De esta forma Gastón Acurio ha logrado articular al gremio de cocineros del país en la Sociedad Peruana de Gastronomía. Pero este no es solo un club de cocineros ricos y famosos, que cada vez tienen más restaurantes por Latinoamérica y otras partes del mundo, sino que han desarrollado un discurso de inclusión social, de posibilidad de transformación del Perú a partir de una revolución alimentaria. Hablan de comercio justo, de preferencia por los productos orgánicos, de defensa de la biodiversidad. Se han comprado el pleito contra los transgénicos y junto a otros sectores sociales hicieron retroceder al gobierno de García en su intento de permitir el ingreso de semillas genéticamente modificadas.

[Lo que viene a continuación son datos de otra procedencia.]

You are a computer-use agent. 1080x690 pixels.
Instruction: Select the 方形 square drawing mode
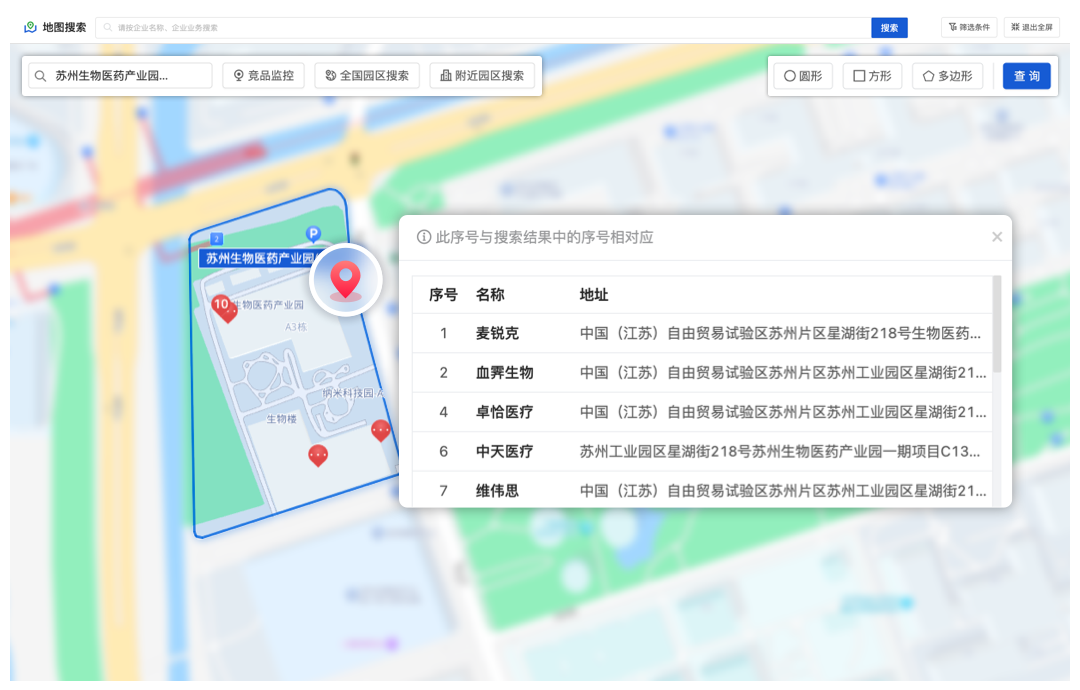(871, 75)
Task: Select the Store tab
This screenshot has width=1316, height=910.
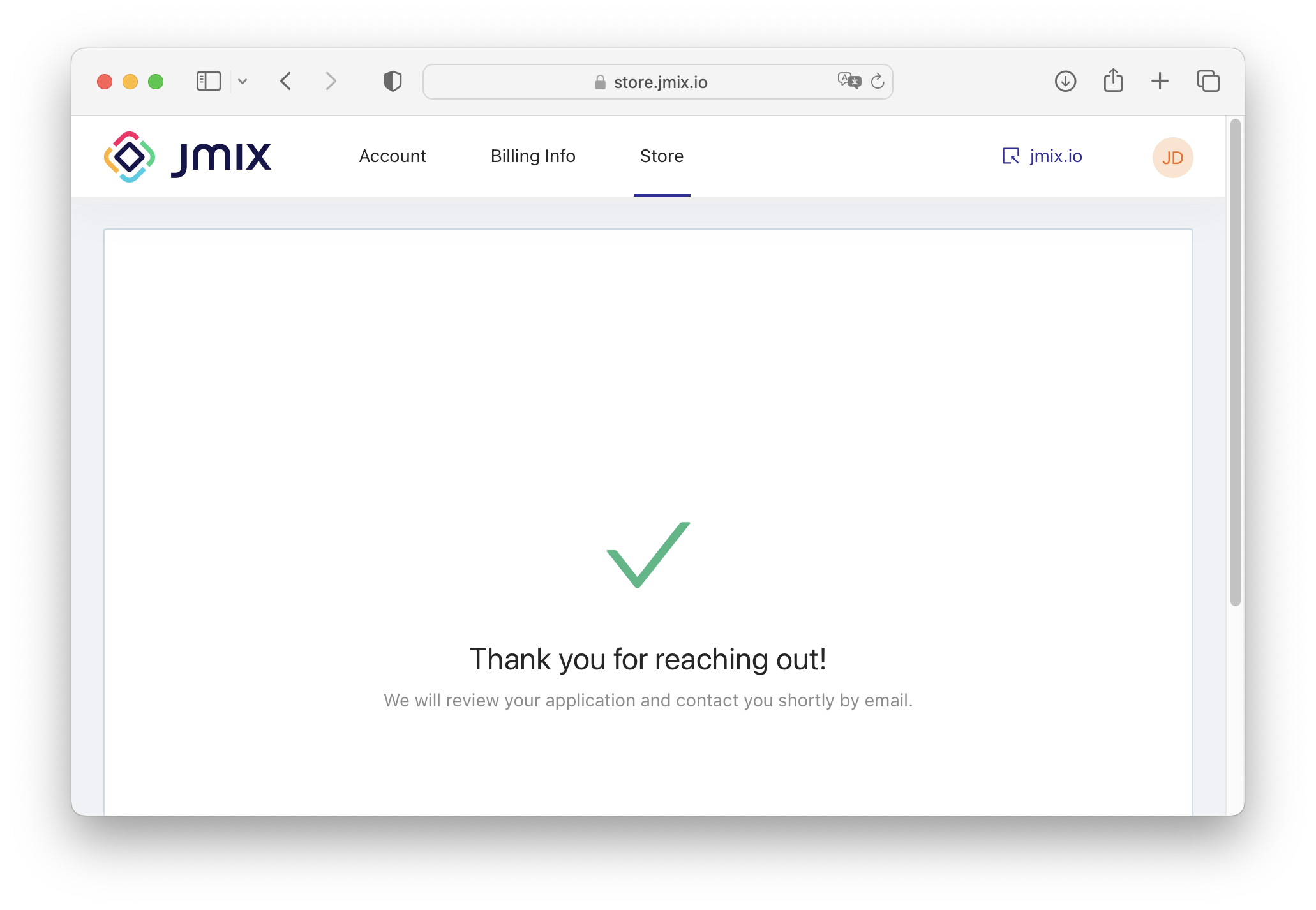Action: (x=660, y=156)
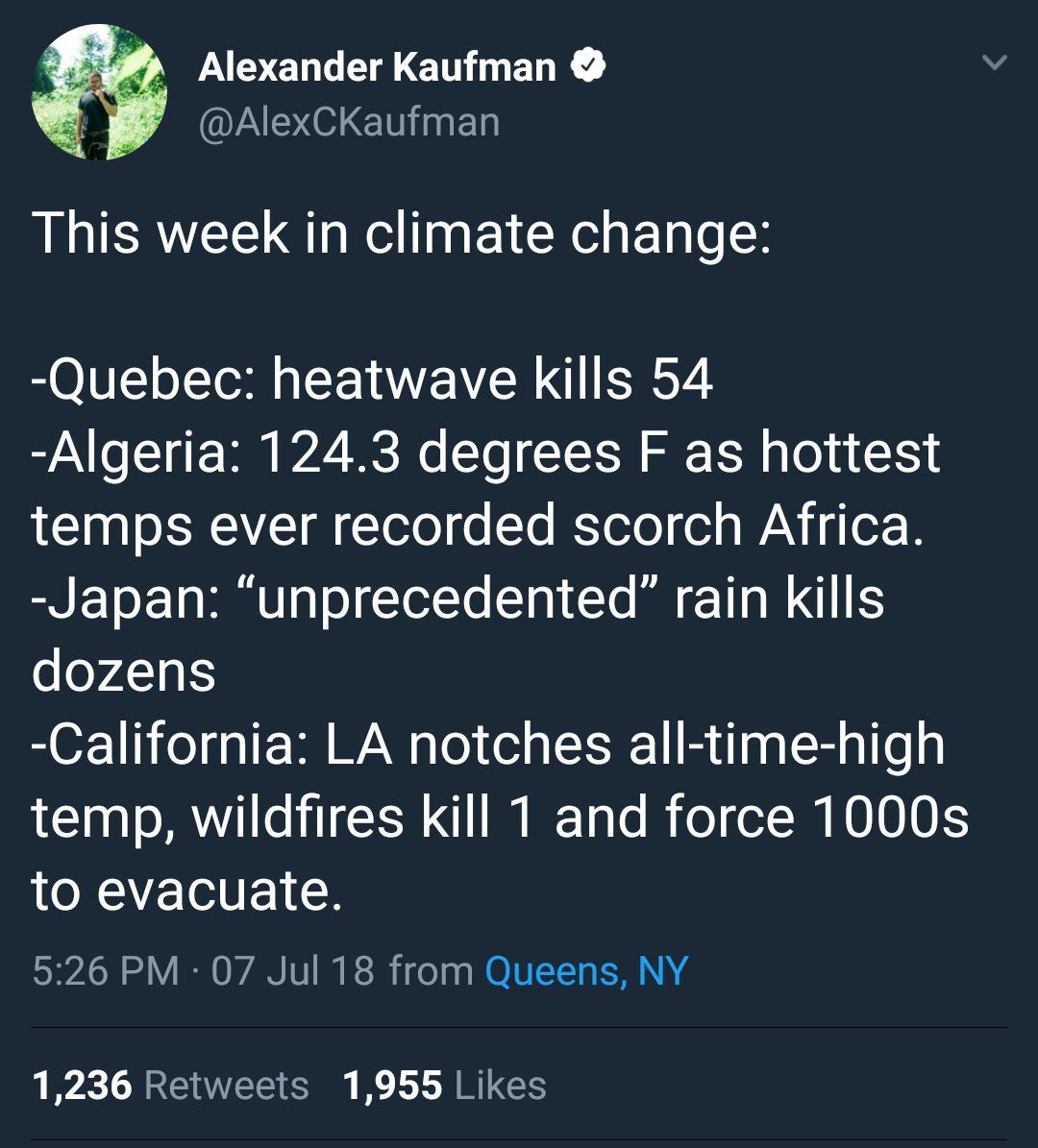Click the word 'dozens' in the tweet
Image resolution: width=1038 pixels, height=1148 pixels.
point(124,672)
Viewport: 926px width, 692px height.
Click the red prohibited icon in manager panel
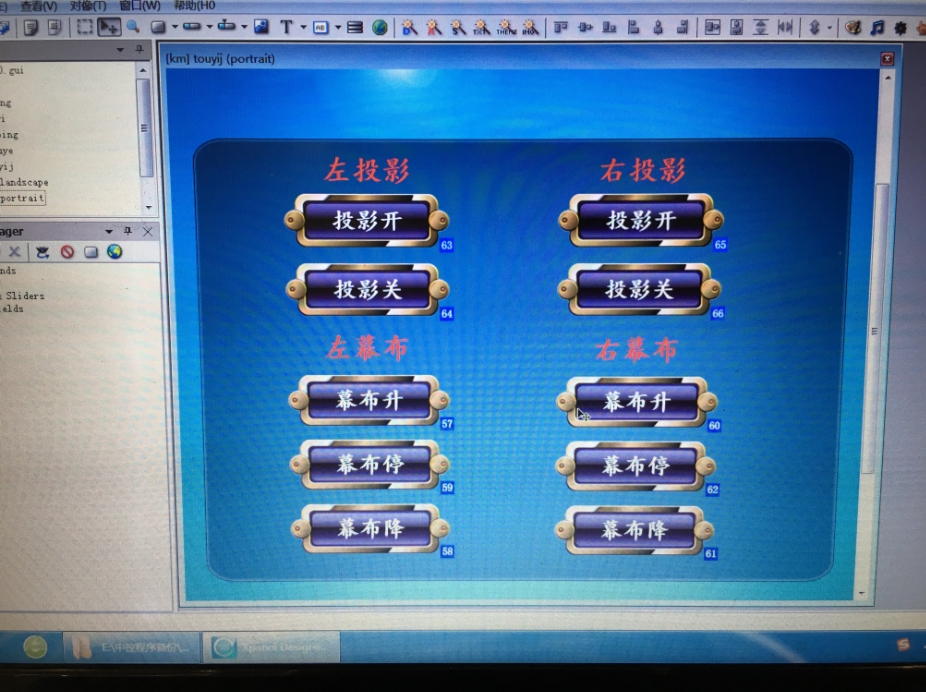tap(67, 252)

Este grupo de chefs el año 2007 fundó la Escuela de Cocina de Pachacutec en una de las zonas más olvidadas de un arenal de Ventanilla. Desde el 2008 todos los años realizan la Feria Mistura donde reúnen, bajo un mismo techo, a carretillas de la calle con restaurantes de lujo. Definitivamente han logrado unir a los peruanos a través del sabor. Han encontrado en la comida un lenguaje perfecto para desarrollar lo que Ferran Adriá llama “la cocina como arma social”. En los colegios peruanos se ha introducido talleres de mini-chef como parte de su currícula complementaria de actividades artísticas. Se estima que unos 80 mil jóvenes se encuentran estudiando gastronomía en diversos institutos y universidades. En los últimos años se han publicado decenas de libros con diversas investigaciones sociales, culturales y económicas sobre el tema. Es decir, se está realizando una revolución silenciosa que sería muy difícil de lograr con la simple implementación de macro políticas públicas, sino que el motor de este cambio se encuentra en el reconocimiento social que valora la importancia de la comida peruana.
Así pues, vemos como el nacionalismo promovido por esta visión de la comida revindica la autodeterminación de los pueblos a sus propias políticas alimentarías y va mucho más allá, porque “la cocina no es pues sólo una seña de identidad de las culturas territoriales; es un factor en el que repercute hondamente todos los procesos políticos, y que aparece relacionado, y es un medio de lectura, de los conflictos de clases, de las luchas por el poder ( …), del choque de civilizaciones y de la transición de un sistema político a otro” (Letamendía, 2000).